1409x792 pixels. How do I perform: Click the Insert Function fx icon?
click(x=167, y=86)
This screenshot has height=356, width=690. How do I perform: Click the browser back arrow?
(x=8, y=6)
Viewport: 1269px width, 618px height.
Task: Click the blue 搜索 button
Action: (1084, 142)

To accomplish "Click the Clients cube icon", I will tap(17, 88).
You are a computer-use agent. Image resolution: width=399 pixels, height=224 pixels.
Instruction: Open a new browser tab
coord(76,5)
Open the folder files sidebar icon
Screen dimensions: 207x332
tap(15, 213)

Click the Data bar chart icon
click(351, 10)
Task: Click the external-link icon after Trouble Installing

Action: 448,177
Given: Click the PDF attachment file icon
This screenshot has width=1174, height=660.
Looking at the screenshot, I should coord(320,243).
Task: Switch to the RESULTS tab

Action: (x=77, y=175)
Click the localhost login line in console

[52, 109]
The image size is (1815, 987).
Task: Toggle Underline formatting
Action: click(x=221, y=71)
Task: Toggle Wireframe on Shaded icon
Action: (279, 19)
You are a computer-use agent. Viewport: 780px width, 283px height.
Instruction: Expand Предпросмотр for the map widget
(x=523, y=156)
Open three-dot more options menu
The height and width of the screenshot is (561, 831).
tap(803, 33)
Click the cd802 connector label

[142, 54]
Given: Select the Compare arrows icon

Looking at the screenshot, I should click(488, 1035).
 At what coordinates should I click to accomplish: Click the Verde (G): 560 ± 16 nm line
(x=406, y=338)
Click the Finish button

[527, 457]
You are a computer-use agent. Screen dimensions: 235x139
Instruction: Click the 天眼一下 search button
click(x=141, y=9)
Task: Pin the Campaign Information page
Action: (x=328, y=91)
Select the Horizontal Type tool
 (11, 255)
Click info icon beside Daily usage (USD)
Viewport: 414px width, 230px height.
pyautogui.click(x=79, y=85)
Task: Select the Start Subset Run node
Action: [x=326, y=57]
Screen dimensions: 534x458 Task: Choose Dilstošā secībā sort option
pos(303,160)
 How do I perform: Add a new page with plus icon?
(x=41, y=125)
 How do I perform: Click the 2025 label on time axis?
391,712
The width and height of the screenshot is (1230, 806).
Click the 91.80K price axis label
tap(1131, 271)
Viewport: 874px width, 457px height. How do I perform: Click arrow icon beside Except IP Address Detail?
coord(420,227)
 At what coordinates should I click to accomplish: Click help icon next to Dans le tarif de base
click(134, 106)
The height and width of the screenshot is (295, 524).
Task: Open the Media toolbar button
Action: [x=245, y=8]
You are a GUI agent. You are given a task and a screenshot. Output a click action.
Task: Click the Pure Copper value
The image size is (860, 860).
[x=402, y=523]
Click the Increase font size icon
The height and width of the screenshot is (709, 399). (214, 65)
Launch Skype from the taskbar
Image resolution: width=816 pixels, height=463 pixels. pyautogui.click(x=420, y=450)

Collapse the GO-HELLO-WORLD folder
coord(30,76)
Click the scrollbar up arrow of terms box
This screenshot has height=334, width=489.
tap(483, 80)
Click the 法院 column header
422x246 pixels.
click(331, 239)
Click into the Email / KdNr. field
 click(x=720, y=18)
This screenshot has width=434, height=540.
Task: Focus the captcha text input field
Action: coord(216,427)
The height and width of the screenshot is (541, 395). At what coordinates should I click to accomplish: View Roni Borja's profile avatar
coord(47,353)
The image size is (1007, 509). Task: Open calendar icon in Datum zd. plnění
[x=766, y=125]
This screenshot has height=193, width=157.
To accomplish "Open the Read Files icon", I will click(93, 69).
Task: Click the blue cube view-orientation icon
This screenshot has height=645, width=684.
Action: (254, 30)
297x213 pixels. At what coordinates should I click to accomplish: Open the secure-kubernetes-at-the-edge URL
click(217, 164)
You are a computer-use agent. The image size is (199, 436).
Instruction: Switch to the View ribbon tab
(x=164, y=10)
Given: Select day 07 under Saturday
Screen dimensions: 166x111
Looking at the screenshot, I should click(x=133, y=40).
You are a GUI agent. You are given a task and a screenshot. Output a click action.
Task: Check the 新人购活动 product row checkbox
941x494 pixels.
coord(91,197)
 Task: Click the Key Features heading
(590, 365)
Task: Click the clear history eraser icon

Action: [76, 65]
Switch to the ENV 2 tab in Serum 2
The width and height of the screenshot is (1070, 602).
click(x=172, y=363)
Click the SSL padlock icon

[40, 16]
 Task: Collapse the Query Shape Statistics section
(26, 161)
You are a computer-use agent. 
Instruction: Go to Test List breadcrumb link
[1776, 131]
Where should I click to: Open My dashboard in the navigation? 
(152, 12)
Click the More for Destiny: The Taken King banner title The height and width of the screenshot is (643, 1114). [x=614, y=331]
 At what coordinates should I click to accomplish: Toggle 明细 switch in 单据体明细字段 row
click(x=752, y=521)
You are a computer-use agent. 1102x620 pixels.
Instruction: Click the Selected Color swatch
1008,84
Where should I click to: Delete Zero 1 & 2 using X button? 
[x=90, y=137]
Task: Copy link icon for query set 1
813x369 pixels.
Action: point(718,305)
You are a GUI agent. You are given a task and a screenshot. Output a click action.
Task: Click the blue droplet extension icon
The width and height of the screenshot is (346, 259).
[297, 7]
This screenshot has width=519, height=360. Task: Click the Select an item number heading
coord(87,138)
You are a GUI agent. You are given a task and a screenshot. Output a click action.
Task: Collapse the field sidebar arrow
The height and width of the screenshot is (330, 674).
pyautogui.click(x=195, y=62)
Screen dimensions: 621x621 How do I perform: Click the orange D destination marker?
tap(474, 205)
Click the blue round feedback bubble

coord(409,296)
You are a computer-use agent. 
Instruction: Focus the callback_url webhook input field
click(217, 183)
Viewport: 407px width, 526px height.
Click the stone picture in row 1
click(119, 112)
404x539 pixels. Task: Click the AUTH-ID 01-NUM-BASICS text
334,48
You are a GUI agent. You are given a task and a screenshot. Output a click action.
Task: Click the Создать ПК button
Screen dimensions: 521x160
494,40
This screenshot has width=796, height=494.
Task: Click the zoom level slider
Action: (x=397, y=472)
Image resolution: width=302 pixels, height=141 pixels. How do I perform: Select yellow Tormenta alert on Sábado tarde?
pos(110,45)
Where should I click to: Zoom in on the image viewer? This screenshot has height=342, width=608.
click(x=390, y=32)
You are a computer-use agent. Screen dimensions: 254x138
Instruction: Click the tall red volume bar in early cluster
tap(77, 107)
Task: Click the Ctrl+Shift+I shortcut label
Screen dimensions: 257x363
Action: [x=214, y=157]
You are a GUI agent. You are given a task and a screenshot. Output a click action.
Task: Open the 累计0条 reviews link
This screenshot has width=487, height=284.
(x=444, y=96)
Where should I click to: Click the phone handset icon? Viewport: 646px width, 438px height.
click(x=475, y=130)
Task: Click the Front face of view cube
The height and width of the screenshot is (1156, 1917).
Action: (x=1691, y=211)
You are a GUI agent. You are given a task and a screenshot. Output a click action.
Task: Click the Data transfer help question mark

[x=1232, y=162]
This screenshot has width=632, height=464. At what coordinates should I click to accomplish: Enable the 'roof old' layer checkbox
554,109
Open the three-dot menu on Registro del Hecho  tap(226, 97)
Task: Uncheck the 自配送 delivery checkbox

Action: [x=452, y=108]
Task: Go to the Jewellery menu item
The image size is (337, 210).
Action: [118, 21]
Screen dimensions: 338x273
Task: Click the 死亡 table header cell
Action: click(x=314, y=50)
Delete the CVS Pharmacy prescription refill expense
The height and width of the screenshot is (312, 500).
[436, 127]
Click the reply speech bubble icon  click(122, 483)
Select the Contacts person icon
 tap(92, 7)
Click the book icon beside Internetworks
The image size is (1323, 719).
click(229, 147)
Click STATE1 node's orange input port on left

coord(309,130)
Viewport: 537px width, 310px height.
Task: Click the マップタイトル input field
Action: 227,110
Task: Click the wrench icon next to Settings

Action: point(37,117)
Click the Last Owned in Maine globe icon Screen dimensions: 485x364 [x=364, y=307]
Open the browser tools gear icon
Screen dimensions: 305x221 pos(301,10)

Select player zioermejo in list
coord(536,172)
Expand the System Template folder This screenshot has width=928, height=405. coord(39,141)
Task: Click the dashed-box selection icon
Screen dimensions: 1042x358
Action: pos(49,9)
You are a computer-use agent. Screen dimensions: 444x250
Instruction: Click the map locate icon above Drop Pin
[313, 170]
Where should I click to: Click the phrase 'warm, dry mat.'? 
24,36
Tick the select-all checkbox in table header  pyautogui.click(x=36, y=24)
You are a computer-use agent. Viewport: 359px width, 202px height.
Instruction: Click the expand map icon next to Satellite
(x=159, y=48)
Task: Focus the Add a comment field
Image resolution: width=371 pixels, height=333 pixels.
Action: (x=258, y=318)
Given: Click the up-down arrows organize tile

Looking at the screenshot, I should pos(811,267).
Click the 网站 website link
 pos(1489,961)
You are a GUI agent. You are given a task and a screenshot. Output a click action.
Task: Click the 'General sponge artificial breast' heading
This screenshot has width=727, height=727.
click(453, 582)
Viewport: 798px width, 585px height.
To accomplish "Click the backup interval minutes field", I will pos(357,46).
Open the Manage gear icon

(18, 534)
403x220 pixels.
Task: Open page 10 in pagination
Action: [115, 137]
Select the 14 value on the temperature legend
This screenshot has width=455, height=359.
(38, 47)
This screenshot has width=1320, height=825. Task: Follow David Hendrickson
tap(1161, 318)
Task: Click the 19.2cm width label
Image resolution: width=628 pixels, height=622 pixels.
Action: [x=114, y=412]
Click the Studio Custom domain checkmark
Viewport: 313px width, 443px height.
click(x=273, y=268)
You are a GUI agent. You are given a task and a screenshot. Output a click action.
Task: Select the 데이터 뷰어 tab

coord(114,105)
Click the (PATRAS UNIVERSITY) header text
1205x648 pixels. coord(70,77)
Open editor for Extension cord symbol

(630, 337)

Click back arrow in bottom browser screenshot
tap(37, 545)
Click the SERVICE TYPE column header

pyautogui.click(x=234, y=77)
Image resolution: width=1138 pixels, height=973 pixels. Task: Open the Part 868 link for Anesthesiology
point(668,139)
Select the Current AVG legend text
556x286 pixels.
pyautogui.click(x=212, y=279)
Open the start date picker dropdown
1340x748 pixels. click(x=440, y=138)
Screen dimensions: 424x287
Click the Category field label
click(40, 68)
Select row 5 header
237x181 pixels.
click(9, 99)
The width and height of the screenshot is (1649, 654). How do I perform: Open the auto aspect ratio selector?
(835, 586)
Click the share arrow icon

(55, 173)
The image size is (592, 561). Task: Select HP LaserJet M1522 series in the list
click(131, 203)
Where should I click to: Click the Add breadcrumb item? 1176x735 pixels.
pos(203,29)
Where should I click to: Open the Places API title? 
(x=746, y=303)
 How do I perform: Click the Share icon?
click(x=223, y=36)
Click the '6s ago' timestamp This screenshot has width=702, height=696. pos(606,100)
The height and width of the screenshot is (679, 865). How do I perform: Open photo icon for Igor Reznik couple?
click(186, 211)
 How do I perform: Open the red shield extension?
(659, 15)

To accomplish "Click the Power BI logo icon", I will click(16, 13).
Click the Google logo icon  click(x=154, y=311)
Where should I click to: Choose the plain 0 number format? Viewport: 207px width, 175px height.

TASK REQUIREMENTS:
Render the lines from the very beginning of the rows through the line containing "Action: 448,177", both included, as a JSON list of strings with one string per line, leaving out blank lines.

TASK RESPONSE:
[
  "1409x792 pixels. How do I perform: Click the Insert Function fx icon?",
  "click(x=167, y=86)",
  "This screenshot has height=356, width=690. How do I perform: Click the browser back arrow?",
  "(x=8, y=6)",
  "Viewport: 1269px width, 618px height.",
  "Task: Click the blue 搜索 button",
  "Action: (1084, 142)",
  "To accomplish \"Click the Clients cube icon\", I will tap(17, 88).",
  "You are a computer-use agent. Image resolution: width=399 pixels, height=224 pixels.",
  "Instruction: Open a new browser tab",
  "coord(76,5)",
  "Open the folder files sidebar icon",
  "Screen dimensions: 207x332",
  "tap(15, 213)",
  "Click the Data bar chart icon",
  "click(351, 10)",
  "Task: Click the external-link icon after Trouble Installing",
  "Action: 448,177"
]